EXTRAIT PRÉSENTÉ:

/---

Dans son recours, la partie requérante sollicite la communication d’une copie de « la décision administrative concernant la constitution d’une réserve de recrutement adoptée suite à l’appel du 10 mars 2023 de la Ville de Liège, ainsi que les actes de nomination ou d’admission en stage des lauréats de cette réserve dans l’ordre des vacances d’emploi dans le grade D4 ».
II. Compétence de la Commission
2. La Commission est compétente pour connaître du recours.
III. Recevabilité du recours
3. L’article L3231-3, alinéas 3 et 4, du CDLD, rendu applicable à la partie adverse par l’article L3211-3 du même code, dispose comme suit :
« L’autorité administrative provinciale ou communale qui ne peut pas réserver de suite immédiate à une demande de publicité ou qui la rejette communique dans un délai de trente jours de la réception de la demande les motifs de l’ajournement ou du rejet. En cas d’ajournement, le délai ne pourra jamais être prolongé de plus de quinze jours.
En cas d’absence de communication dans le délai prescrit, la demande est réputée avoir été rejetée ».
4. La demande initiale de publicité administrative a été adressée à la partie adverse le 18 avril 202 Cette demande a été réitérée les 15 mai, 21 mai et 4 juin 2024.
La partie adverse soulève une exception d’irrecevabilité rationae temporis du recours, estimant que la partie requérante a interpellé la Ville de Liège le 18 avril 2024 et n’a ensuite adressé que des rappels, le dernier rappel étant daté du 4 juin 2024. Elle avance que « la demande du 18 avril n’a pas reçu de suites » et que « dès lors, une décision implicite de rejet existe depuis le 19 mai 2024 ». Selon elle, le recours ayant été introduit au plus tôt le 9 juillet 2024, ce dernier est tardif et irrecevable.
La Commission ne peut toutefois pas suivre le raisonnement de la partie adverse. En effet, la demande initiale du 18 avril 2024 a été réitérée les 15 et 21 mai 2024 en joignant une copie de ce courrier précédemment transmis et le 4 juin 2024 en y faisant une référence expresse. Si la référence à la demande initiale du 18 avril 2024 dans le courrier du 4 juin 2024 peut être considérée comme insuffisante pour constituer une demande nouvelle dès lors qu’il ne contenait pas tous les éléments nécessaires pour statuer sur une demande d’accès, tel n’est pas le cas des courriels des 15 et 21 mai 2024 qui joignaient à nouveau, en annexe, la demande initiale transmise précédemment.

\---

LISTE DES TÂCHES:
[1] Répondez aux questions suivantes à partir de l'extrait présenté.
(a) Dans quel délai l'autorité communale qui rejette une demande de publicité doit-elle en communiquer les motifs ?
(b) Selon la partie adverse, depuis quelle date une décision implicite de rejet existe-t-elle ?
(c) À quelles dates les courriels joignant à nouveau la demande initiale ont-ils été envoyés ?
[2] D'après l'extrait présenté, expliquez en une à trois phrases pourquoi la Commission refuse de suivre le raisonnement de la partie adverse sur la tardiveté du recours.

MATÉRIEL PRÉSENTÉ:
/---

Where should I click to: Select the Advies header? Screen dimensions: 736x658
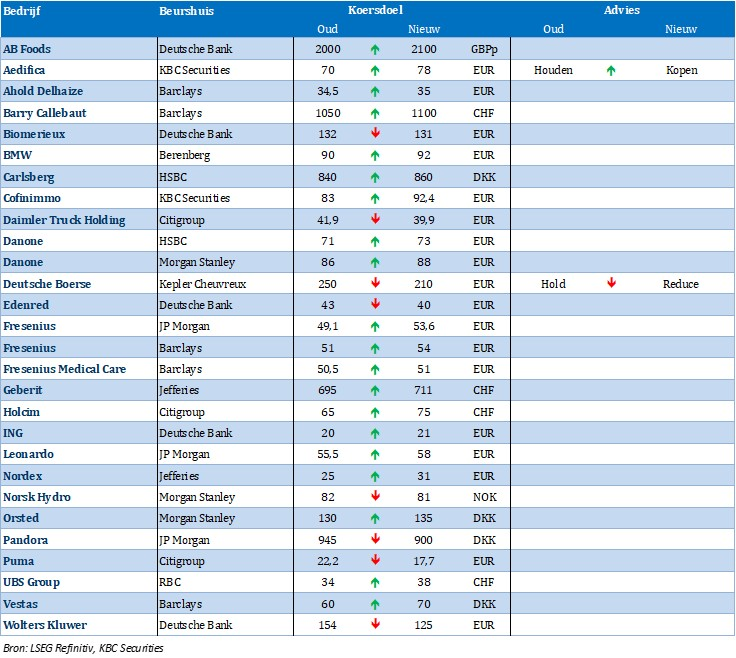[622, 10]
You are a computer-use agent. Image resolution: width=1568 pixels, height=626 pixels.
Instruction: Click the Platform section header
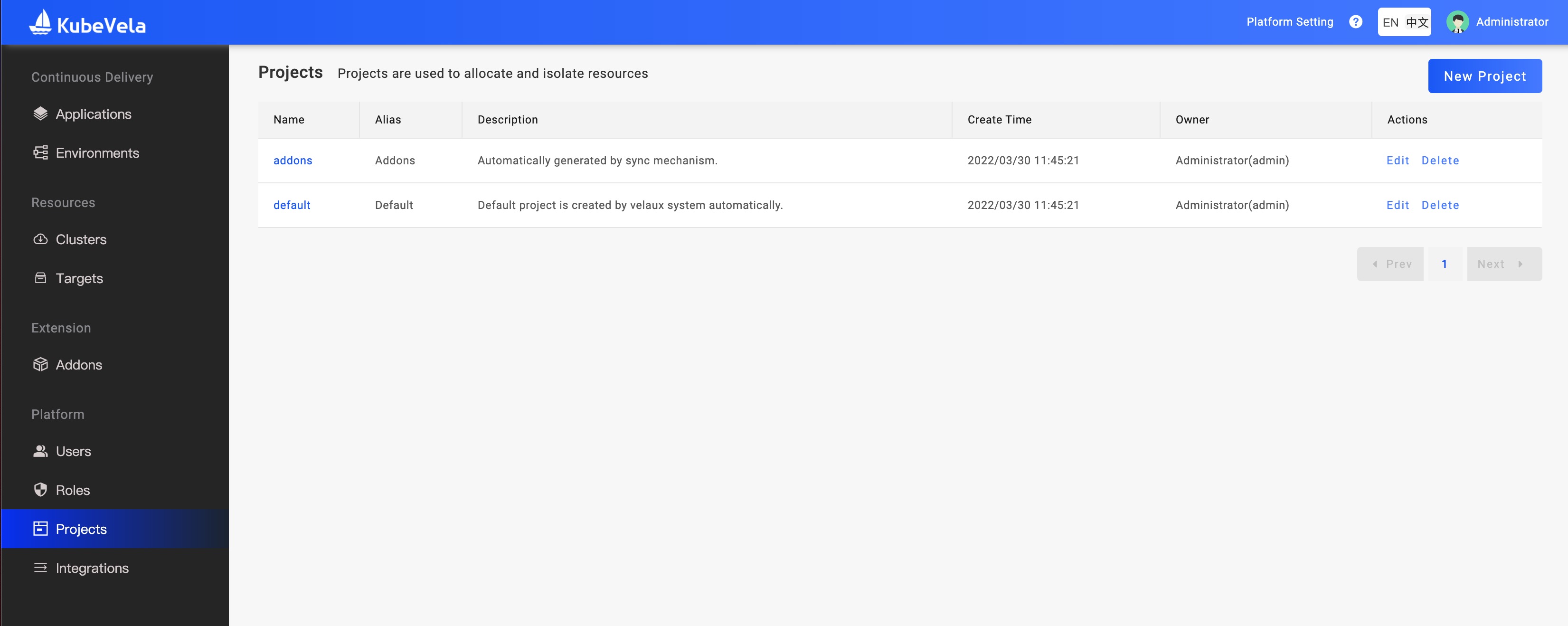coord(58,413)
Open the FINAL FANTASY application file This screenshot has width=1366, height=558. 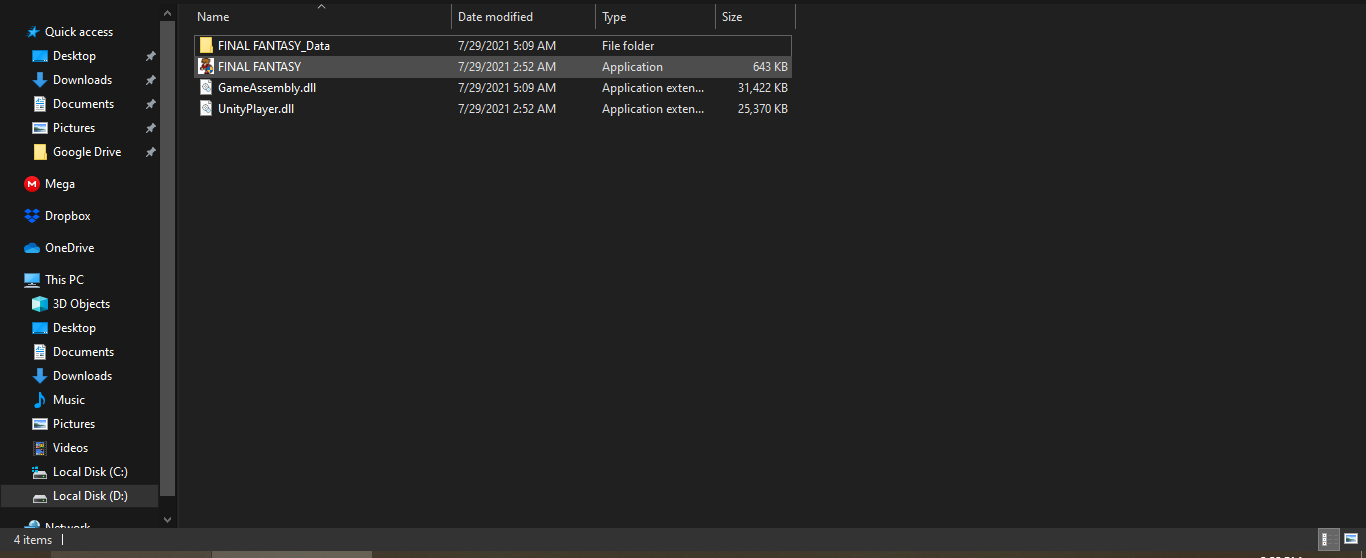pos(259,67)
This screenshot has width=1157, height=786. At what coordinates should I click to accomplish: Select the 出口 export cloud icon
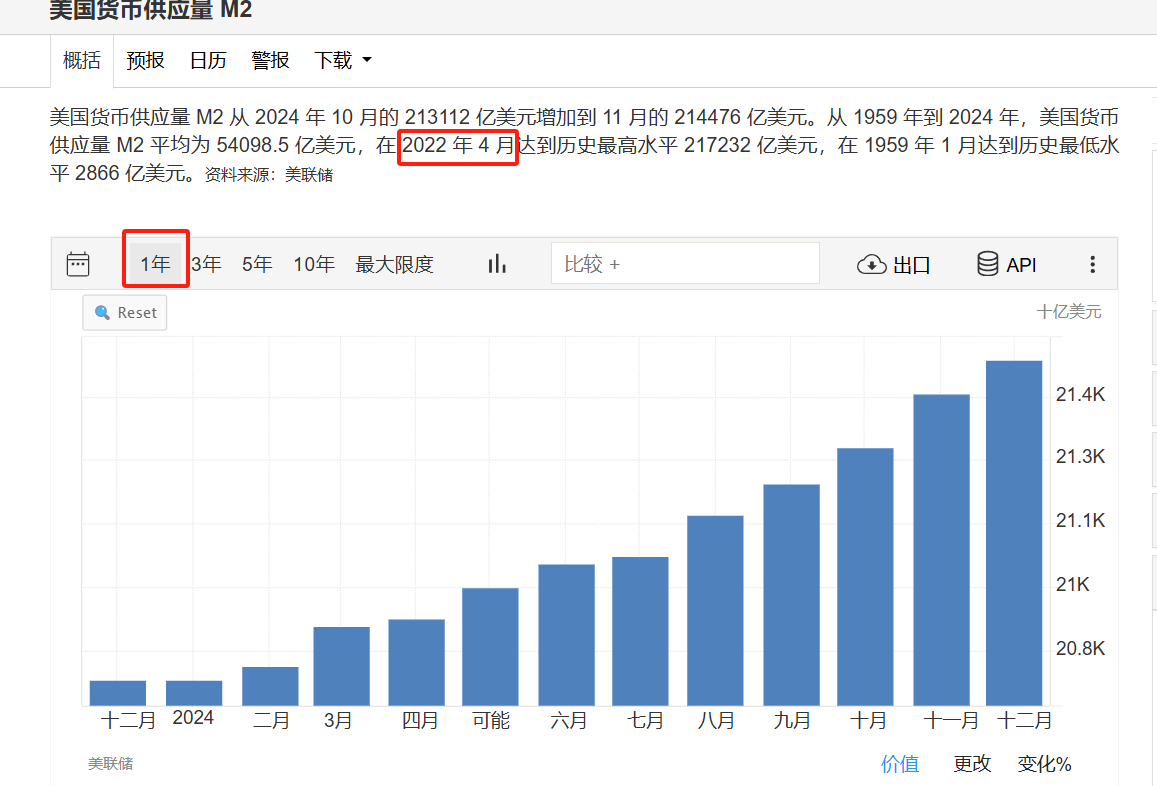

\---

SOLUTIONS PAR TÂCHE:
[1]
(a) Dans un délai de trente jours à compter de la réception de la demande.
(b) Depuis le 19 mai 2024.
(c) Les 15 et 21 mai 2024.

[2] La demande initiale du 18 avril 2024 a été réitérée les 15 et 21 mai 2024 par des courriels qui la joignaient à nouveau en annexe. Le courrier du 4 juin 2024, qui se contentait d'y faire référence, peut être jugé insuffisant pour constituer une demande nouvelle, faute de contenir tous les éléments nécessaires pour statuer sur une demande d'accès. Ce n'est pas le cas des courriels des 15 et 21 mai.